The answer is every line in the data below that contains the word "STYL".

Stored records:
========================================

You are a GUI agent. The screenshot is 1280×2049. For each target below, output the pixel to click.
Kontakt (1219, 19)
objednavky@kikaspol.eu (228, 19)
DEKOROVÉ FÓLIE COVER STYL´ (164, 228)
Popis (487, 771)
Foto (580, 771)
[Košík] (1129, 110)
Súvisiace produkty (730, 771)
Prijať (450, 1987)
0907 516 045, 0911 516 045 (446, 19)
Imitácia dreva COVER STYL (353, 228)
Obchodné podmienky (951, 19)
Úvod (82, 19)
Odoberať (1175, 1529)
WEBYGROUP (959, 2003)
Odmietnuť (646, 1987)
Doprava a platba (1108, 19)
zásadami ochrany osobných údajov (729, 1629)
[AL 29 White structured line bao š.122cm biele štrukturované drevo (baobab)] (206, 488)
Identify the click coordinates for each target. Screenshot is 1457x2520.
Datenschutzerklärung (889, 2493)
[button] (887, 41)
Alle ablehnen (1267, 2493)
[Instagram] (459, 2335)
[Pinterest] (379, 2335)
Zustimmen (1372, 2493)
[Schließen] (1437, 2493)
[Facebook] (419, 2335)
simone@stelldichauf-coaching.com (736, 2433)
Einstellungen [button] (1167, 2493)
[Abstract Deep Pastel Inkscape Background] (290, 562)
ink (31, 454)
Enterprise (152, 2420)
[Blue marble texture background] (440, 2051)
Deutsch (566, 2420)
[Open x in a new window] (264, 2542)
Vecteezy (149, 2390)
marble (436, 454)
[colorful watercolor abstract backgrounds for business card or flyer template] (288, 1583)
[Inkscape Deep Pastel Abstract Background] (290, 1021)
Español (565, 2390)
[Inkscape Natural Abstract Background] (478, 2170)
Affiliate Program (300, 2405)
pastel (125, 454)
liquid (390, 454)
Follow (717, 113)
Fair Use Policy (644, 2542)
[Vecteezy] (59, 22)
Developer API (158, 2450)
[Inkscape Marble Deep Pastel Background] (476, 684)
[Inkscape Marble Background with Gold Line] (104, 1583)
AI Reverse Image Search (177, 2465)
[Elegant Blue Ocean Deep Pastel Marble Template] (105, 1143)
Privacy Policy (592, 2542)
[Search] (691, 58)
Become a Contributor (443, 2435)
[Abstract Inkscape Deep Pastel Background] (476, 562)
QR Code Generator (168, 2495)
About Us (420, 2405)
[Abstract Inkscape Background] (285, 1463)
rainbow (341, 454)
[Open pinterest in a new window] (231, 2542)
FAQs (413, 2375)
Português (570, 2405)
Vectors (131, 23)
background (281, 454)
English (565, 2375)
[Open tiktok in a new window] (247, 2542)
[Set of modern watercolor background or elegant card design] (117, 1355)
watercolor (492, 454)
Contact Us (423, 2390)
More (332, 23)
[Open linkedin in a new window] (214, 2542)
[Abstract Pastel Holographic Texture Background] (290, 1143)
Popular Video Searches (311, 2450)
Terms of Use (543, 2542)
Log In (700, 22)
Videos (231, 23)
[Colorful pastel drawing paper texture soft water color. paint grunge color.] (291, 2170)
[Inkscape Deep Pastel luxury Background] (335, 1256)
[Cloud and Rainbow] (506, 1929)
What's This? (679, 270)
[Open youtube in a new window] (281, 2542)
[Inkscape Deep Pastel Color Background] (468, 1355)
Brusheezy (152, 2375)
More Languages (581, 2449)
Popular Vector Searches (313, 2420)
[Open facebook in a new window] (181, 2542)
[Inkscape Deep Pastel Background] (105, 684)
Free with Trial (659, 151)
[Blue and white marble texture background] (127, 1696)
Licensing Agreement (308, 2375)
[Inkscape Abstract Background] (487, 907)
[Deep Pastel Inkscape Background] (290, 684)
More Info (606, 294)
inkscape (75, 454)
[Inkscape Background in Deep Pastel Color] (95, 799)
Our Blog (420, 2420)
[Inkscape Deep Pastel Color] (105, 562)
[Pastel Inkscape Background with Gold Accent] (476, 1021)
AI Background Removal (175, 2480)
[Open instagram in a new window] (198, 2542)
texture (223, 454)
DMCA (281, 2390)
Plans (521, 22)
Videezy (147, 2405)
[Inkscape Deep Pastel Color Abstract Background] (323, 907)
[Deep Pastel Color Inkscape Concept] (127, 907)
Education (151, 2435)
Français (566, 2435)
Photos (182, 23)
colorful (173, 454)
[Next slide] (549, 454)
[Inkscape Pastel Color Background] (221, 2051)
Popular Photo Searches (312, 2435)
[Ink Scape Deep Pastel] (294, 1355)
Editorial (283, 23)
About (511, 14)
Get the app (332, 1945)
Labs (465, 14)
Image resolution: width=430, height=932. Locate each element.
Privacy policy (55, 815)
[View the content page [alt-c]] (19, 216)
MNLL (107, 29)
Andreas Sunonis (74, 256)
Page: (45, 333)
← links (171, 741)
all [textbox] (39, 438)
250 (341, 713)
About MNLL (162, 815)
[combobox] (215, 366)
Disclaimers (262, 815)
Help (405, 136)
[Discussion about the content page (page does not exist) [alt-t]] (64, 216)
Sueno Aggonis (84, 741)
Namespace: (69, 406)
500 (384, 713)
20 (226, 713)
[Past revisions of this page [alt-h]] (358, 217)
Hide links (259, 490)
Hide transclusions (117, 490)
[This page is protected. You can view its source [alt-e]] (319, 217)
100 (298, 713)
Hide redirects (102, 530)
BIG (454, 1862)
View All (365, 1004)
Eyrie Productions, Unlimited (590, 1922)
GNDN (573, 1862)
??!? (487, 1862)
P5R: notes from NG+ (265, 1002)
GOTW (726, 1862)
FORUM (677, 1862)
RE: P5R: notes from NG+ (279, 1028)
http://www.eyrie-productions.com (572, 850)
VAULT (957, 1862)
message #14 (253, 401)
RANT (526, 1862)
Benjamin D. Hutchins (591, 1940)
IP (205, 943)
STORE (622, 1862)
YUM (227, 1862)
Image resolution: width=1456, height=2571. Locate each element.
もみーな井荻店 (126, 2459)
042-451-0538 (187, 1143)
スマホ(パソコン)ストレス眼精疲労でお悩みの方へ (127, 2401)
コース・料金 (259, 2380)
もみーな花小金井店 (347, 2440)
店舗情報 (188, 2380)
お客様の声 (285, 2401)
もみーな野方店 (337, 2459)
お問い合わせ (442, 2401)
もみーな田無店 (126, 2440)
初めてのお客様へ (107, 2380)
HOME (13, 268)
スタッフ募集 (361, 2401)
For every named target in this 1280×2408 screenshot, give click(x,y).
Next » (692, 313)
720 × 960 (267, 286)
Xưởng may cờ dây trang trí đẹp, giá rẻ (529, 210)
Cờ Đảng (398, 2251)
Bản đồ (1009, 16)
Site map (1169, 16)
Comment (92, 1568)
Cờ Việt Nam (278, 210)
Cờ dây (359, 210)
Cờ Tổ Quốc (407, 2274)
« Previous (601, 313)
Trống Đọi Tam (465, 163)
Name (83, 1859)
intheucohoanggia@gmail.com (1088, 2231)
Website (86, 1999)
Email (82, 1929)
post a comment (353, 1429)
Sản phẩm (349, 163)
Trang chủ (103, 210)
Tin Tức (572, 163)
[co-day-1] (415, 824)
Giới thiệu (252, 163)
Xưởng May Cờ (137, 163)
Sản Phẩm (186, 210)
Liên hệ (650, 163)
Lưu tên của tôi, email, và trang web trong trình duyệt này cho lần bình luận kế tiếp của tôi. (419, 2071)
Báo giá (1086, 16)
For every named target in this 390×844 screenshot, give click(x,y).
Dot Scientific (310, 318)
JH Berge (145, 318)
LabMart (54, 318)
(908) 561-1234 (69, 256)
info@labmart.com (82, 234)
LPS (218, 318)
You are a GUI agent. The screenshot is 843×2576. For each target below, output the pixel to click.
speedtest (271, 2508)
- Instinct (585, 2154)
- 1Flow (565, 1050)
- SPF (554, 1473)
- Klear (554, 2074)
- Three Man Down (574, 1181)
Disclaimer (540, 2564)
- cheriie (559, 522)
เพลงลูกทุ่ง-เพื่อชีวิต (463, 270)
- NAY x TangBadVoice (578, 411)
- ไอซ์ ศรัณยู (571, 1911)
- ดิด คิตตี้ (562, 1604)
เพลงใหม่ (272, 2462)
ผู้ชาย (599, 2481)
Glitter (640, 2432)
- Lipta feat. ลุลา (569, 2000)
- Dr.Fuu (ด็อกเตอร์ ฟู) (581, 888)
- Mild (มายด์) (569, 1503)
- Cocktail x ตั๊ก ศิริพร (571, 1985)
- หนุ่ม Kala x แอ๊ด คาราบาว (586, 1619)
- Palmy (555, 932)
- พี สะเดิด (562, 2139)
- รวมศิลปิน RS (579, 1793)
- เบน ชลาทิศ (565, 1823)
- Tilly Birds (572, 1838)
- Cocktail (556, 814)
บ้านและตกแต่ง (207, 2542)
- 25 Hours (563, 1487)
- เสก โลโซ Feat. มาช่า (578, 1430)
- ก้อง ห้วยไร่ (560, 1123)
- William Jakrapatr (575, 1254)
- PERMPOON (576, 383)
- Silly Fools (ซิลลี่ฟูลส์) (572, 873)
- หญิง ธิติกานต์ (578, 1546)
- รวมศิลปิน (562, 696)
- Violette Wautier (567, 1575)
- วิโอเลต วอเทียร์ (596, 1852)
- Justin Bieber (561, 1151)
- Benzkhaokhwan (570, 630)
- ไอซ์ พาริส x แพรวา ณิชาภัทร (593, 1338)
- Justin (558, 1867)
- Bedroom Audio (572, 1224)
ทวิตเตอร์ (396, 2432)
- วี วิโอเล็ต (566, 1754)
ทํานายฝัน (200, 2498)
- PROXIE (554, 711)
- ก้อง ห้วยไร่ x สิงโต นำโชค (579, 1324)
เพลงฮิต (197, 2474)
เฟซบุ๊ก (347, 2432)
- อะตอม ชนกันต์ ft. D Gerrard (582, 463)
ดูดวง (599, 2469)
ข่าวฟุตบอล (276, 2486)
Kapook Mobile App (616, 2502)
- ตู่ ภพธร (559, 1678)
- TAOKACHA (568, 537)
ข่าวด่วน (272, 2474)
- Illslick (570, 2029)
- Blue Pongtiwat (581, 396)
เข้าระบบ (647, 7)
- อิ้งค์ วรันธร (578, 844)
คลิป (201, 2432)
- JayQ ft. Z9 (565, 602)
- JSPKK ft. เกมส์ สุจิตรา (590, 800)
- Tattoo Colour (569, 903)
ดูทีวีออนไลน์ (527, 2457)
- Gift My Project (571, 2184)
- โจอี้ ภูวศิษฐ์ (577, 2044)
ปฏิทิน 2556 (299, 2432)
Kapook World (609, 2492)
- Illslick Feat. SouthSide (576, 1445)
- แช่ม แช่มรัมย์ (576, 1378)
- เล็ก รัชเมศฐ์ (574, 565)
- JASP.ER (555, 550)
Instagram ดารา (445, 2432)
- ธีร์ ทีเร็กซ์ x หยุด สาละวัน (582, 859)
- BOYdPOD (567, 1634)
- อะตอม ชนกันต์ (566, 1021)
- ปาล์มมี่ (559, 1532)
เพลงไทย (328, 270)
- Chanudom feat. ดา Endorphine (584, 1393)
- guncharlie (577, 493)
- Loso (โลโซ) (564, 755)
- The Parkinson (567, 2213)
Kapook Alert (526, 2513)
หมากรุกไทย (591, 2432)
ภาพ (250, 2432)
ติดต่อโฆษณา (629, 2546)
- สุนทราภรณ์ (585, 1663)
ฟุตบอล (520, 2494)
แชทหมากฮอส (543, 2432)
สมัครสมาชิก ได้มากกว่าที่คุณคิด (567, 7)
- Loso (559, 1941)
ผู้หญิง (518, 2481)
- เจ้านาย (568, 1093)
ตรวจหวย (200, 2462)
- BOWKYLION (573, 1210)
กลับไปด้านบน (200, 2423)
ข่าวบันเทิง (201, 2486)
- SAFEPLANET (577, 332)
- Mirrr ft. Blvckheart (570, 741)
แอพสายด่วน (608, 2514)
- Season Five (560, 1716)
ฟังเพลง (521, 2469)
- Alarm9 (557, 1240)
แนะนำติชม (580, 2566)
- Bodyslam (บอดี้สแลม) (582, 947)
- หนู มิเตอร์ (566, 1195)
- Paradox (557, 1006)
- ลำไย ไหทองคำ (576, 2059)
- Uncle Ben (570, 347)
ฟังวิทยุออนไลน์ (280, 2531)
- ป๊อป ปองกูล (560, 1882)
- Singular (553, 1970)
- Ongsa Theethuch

========================================

Written answer.
DEKOROVÉ FÓLIE COVER STYL´ (164, 228)
Imitácia dreva COVER STYL (353, 228)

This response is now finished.